Mahir, Alaçam Mitingi sonrası Samsun’da TİP bölge teşkilatlarından insanların da yer aldığı bir grupla toplantı yapar. 1970 Nisan’ında Mahir’in de aralarında bulunduğu DEV-GENÇ’liler Rize’de çay üreticileri içindedirler. Çay ürecilerini kapsayacak bir sendika kurabilmenin koşullarını araştırırlar. Aynı sürede Karadeniz’in pek çok bölgesinde bildiri dağıtmalar, toplantılar, mitingler sürdürülür.

1969-’70’lerde köylü mücadelesinin doruğa çıkmasında hiç kuşkusuz DEV-GENÇ’in ve THKP-C’nin büyük rolü vardır.

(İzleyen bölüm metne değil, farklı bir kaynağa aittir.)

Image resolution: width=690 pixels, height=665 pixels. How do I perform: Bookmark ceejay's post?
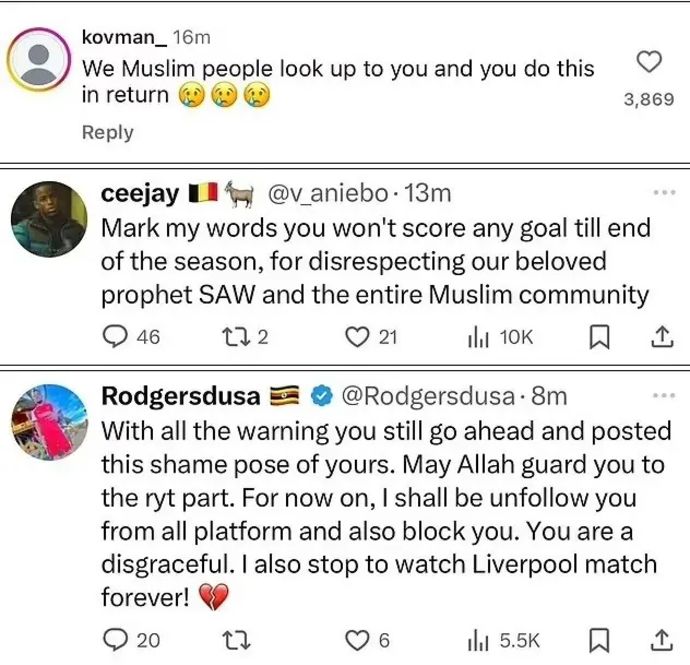pyautogui.click(x=599, y=337)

Yukarıda sıralanan eylemlerin pek çoğunda doğrudan örgütleyici olarak yer almışlardır. Bu çalışmaları yürütürken birçoğu gözaltına alınıp işkencelere uğramış, içlerinde tutuklananlar olmuştur.

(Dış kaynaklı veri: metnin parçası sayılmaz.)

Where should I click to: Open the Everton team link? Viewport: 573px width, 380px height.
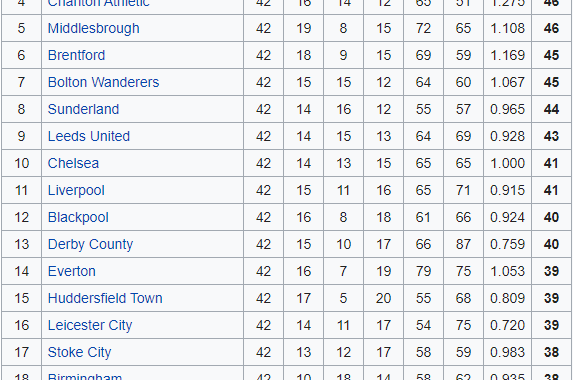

NEDEN KARADENİZ’ E ÖNCELİK?
Mahir’i ve yoldaşlarını Karadeniz’e çeken şey neydi?
Öncelikle Karadeniz bölgesindeki potansiyel diğer bölgelerden daha ileri bir noktadaydı. Karadeniz’de çarpık kapitalist ilişkiler, üreticilerin, köylülerin sömürüsü diğer bölgelerden daha açık ve çarpıcıydı. Tütün ve fındık üreticileri adeta emperyalist tekeller için üretim yapıyorlardı. Sömürü çıplaktı. Bu durum onlara sınıf çelişkilerini göstererek mücadeleye yöneltmekte, devrimci saflara çekmekte bir avantajdı. Sorun bu durumun iyi değerlendirilmesi noktasında düğümleniyordu.
Ayrıca bölgede NATO’ya ait askeri üslerin, tesislerin varlığı ve ürün fiyatlarının belirlenmesinde emperyalist tekellerin açık müdahalesi, halkta anti-emperyalist bir tepkinin maddi koşullarını oluşturuyordu.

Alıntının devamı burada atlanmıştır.